«No somos el patito feo de Interior»

Tras cuatro jornadas de protesta, la huelga de los funcionarios de prisiones en Galicia culminó ayer, con un «amplio» segumiento según los sindicatos e incluso con algunos incidentes registrados con las fuerzas de seguridad. La plataforma convocante en toda España —formada por CSIF, Acaip, UGT y Comisiones— puso el broche a los paros en 84 cárceles del país con la activación de un «plazo de 72 horas» para que el ministro del Interior, Fernando Grande-Marlaska, se siente en la mesa de negociación y estudie las demandas salariales y laborales del colectivo.

«No somos el patito feo de Interior», advirtió a Efe Marcos Blanco, representante de Acaip, durante la marcha que concentró a medio millar de funcionarios en Pontevedra y que culminó frente a la sede de la subdelegación del Gobierno. En palabras de Blanco, el objetivo de la manifestación era el de denunciar tanto «el inmovilismo» del Gobierno a la hora de dialogar como las condiciones en las que realizan su trabajo.

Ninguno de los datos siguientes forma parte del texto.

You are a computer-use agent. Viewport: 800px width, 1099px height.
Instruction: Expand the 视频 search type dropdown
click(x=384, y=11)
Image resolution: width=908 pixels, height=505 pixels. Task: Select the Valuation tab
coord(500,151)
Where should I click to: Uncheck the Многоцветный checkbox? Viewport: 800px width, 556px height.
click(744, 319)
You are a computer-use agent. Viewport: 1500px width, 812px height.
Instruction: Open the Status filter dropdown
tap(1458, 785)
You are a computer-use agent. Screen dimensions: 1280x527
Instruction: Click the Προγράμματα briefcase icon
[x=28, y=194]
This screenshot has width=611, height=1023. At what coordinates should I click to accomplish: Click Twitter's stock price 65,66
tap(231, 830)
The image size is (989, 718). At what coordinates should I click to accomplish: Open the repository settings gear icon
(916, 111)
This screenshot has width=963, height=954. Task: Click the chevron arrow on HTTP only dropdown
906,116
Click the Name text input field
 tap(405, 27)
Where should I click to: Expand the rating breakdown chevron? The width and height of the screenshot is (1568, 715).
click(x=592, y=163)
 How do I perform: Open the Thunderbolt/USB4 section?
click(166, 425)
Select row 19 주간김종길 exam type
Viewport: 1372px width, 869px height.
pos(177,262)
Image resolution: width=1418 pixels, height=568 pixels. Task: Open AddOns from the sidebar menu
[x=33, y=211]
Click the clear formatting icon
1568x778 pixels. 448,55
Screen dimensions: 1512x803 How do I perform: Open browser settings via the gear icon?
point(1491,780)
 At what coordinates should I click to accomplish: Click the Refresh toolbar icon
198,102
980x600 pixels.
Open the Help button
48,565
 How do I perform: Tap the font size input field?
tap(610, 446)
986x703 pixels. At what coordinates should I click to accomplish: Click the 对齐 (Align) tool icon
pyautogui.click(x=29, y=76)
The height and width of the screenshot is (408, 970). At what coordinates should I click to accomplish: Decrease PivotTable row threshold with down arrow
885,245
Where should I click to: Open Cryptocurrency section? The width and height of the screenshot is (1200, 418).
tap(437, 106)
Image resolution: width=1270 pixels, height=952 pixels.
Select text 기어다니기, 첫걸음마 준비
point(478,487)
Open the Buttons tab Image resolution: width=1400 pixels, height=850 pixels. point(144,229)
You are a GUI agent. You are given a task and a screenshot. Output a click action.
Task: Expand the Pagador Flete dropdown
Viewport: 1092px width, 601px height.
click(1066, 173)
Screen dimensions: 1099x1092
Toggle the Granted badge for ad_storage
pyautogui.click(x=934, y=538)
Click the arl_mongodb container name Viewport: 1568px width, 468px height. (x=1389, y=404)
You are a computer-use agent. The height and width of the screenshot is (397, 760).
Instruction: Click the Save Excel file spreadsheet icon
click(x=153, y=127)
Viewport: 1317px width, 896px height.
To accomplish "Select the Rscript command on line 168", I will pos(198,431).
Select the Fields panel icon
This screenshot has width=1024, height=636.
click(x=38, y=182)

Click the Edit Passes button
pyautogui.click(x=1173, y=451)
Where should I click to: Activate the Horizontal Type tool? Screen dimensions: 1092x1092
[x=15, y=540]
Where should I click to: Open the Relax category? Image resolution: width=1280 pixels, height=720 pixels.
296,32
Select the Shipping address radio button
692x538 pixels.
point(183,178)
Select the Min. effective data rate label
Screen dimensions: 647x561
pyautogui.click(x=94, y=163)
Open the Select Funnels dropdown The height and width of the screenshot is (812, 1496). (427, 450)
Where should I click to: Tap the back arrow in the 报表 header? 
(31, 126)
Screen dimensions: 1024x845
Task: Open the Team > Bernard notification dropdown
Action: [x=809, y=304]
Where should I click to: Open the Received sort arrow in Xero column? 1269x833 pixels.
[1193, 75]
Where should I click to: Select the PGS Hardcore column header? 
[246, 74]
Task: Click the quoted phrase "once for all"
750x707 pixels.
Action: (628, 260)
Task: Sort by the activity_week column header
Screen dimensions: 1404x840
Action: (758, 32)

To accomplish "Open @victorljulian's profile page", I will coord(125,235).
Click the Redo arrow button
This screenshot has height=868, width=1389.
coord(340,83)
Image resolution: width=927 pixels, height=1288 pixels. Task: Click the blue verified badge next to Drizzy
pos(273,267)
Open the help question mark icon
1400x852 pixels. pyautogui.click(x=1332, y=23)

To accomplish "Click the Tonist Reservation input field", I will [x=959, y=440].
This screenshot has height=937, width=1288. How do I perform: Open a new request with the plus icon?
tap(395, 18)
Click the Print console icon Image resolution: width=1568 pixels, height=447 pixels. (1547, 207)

Entre sus exigencias, reclaman que se recupere el poder adquisitivo perdido en los últimos años, un incremento de la plantilla que, en casos como el de A Lama (Pontevedra), podría llegar a las 50 personas; o la aplicación de medidas para reducir la «elevada media de edad» tras no haber convocado ofertas de empleo «desde hace mucho tiempo», incide Blanco. En un plano más genérico, la plataforma al mando de la huelga también ha mencionado que los trabajadores de los peanes sean considerado como agentes del autoridad —igual que policías y miembros de la Guardia Civil—, o que se palíe la «indefensión absoluta» que viven algunos en sus centros de trabajo y que, con frecuencia, se saldan con «multas» a los reos que «quedan en nada», por su situación de insolvencia.

Cifras de seguimiento

Fuentes consultadas por Europa Press indicaron que en la cárcel de A Lama el seguimiento fue de en torno al 90%, pese a algunos incidentes entre la Guardia Civil y los piquetes que respaldaban la huelga. En Teixeiro (La Coruña), donde se registró un seguimiento «del cien por cien», algunos sindicatos hablaron incluso de «una carga» de las fuerzas de seguridad para desalojar a los piquetes. Mientras, en Monterroso (Lugo), la participación en los paros fue del 90%, del mismo modo que en Bonxe, donde se los servicios mínimos actuaron tarde. En Pereiro (Orense), el seguimimiento fluctuó entre el 100% del turno de noche y del 81% durante el día.